ABSTRACT
Introduction:
The aim of this study is to investigate the relationship of melatonin supplementation with serum element metabolism in pinealectomized rats.
Methods:
The research was conducted on 32 adult male Spraque-Dawley rats. The study protocol was approved by the local animal ethics committee.
Animals were divided into four equal groups. Control (Group 1), Melatonin (Group 2), Pinealectomy “Px” (Group 3), Pinealectomy+melatonin (Group 4). Animals in groups 2 and 4 were given intraperitoneal (ip) melatonin support (4 weeks/day; 3 mg/kg melatonin). Animals in groups 3 and 4 underwent pinealectomy under general anesthesia.
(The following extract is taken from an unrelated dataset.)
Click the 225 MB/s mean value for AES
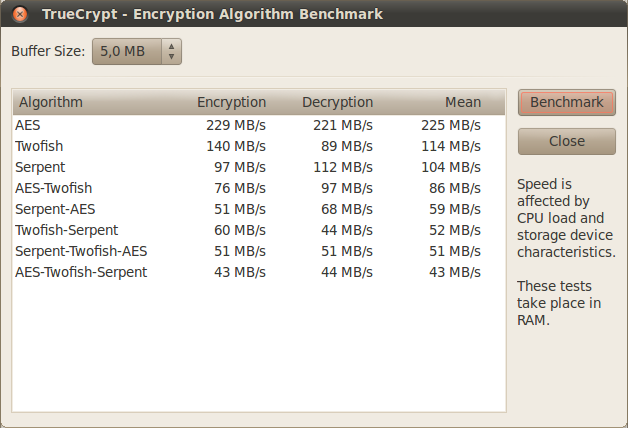This screenshot has height=428, width=628. (x=451, y=125)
At the end of the applications, serum element levels were determined by atomic emission (μg/dl) in the blood samples taken from the sacrificed animals.
Results:
While pinealectomy increased chromium and manganese levels in Group 3 (p<0.001), it caused significant suppression of magnesium, calcium and zinc levels (p<0.001). Melatonin supplementation in pinealectomized animals (Group 4) treated the impairments in the mentioned parameters.
Conclusion:
The results of the current study show that the melatonin hormone secreted from the pineal gland has a regulatory effect on serum element metabolism. This study is the first to examine the relationship between the pineal gland and element metabolism as a whole.
Keywords: Elements metabolism, melatonin administration, pinealectomy, rat
INTRODUCTION
One of the best-known functions of the melatonin hormone, which is synthesized from the amino acid tryptophan in the pineal gland, is the regulation of the light-dark cycle, that is, biological rhythms (1). The antioxidant activity of melatonin, which is also a powerful free radical scavenger, is also critical for the living organism (2). Pinealectomy refers to the surgical removal of the pineal gland. This procedure ensures that the hormone melatonin, secreted primarily by the pineal gland, is withdrawn from the systemic circulation (3). The withdrawal of melatonin from the systemic circulation causes deficiency in many physiological mechanisms controlled by this hormone, such as circadian rhythm, antioxidant activity, reproductive system and immune reactions (3). Therefore, pinealectomy is a frequently used method in experimental studies.
Highlights
Pinealectomy significantly disrupts serum element metabolism in rats.
Melatonin support has a regulatory effect on serum element metabolism.
This publication is the first study on element metabolism and melatonin.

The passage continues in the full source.